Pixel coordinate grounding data
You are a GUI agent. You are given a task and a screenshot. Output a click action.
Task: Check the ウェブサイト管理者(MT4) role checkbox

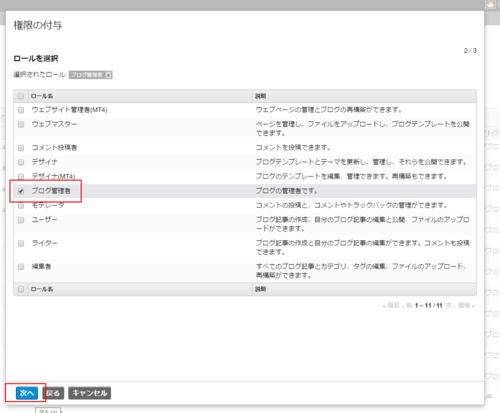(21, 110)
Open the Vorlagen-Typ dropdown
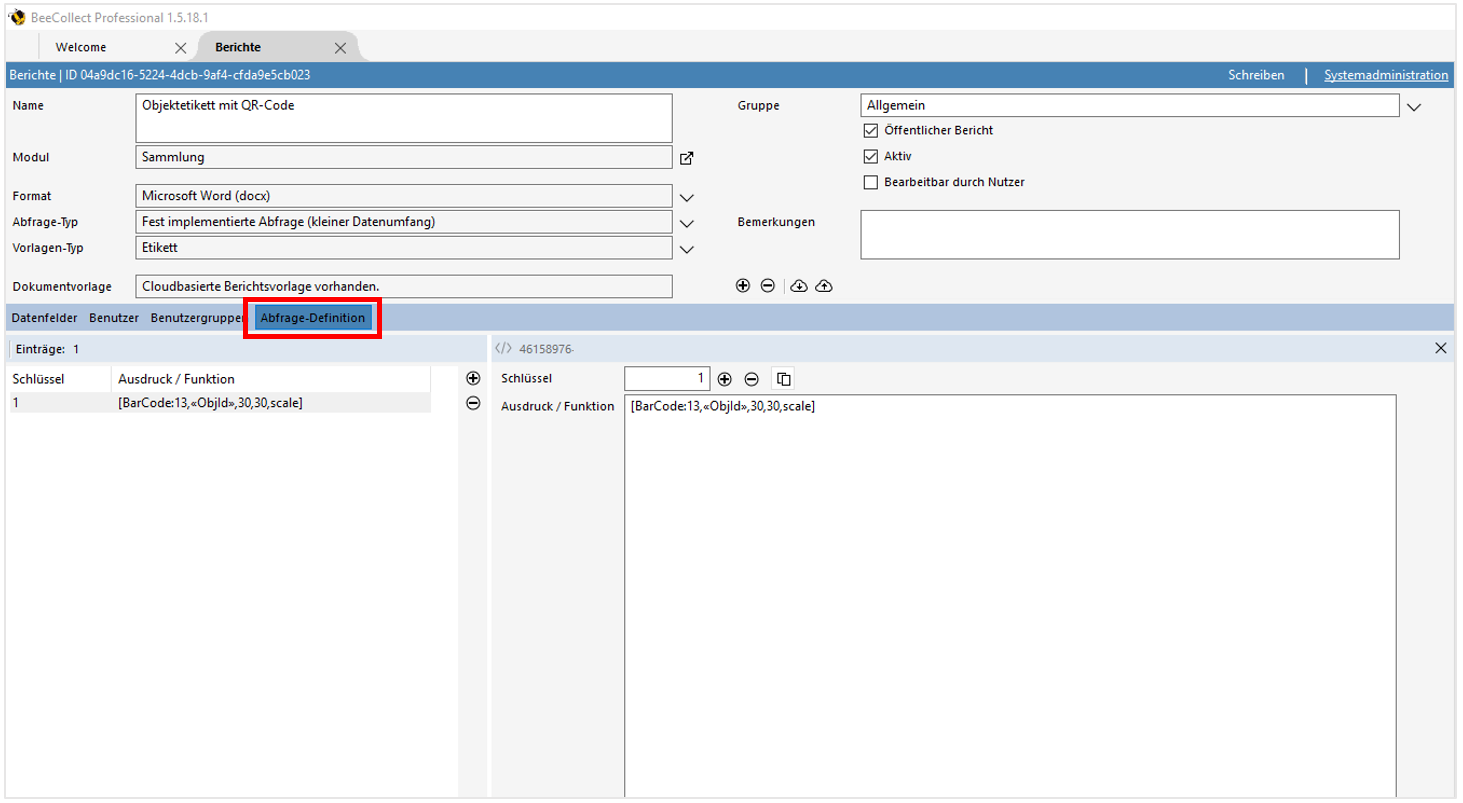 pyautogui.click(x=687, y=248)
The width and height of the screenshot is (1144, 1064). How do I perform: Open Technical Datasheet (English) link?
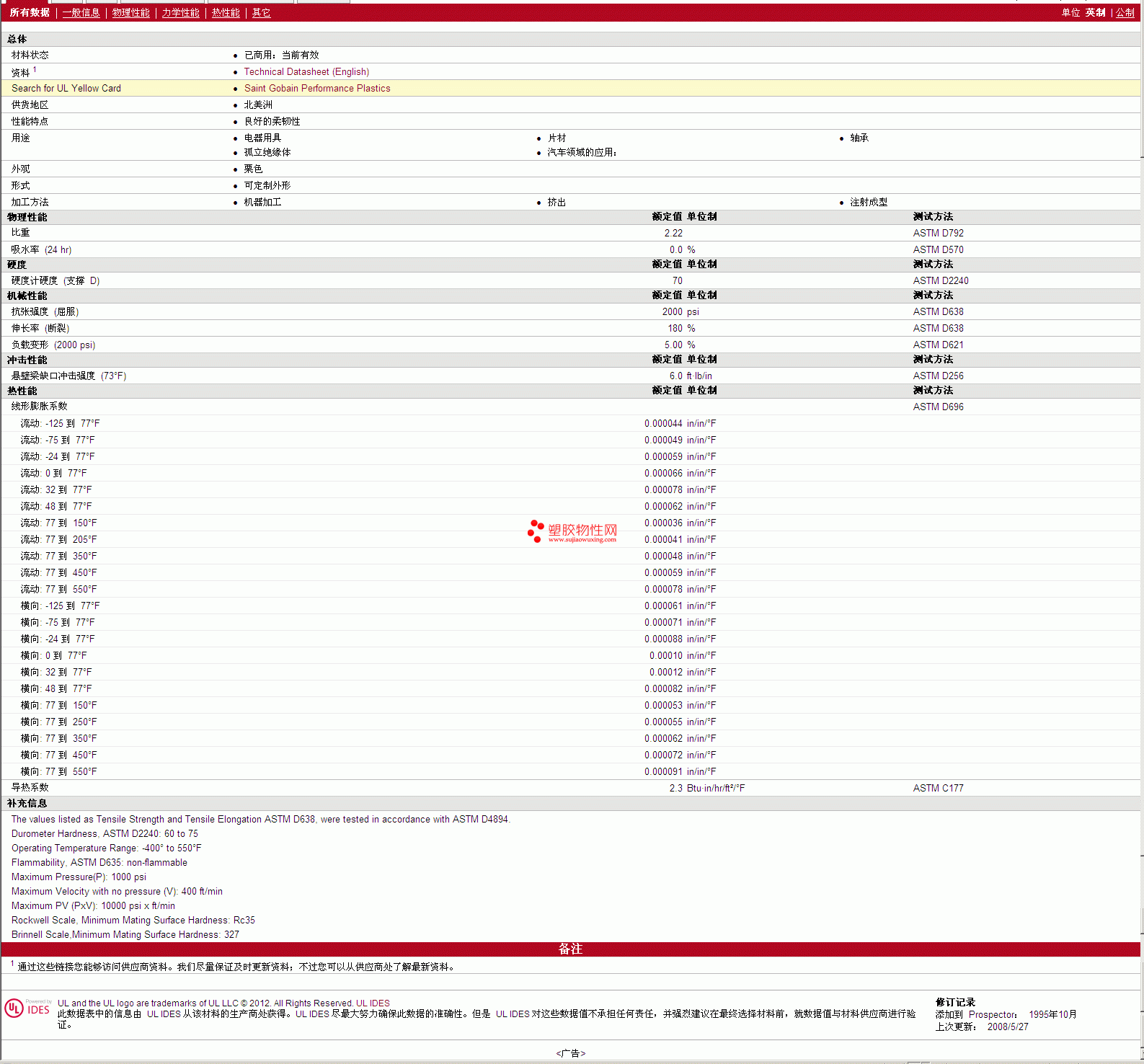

WORK ORDER –
Repeat every line above precisely; pictures do not belong in the copy.

SOLUTION TO THIS TASK –
You are a GUI agent. You are given a task and a screenshot. Output a click action.
Task: Check the ウェブサイト管理者(MT4) role checkbox

(21, 110)
Open the Vorlagen-Typ dropdown
 pyautogui.click(x=687, y=248)
The width and height of the screenshot is (1144, 1064). How do I perform: Open Technical Datasheet (English) link?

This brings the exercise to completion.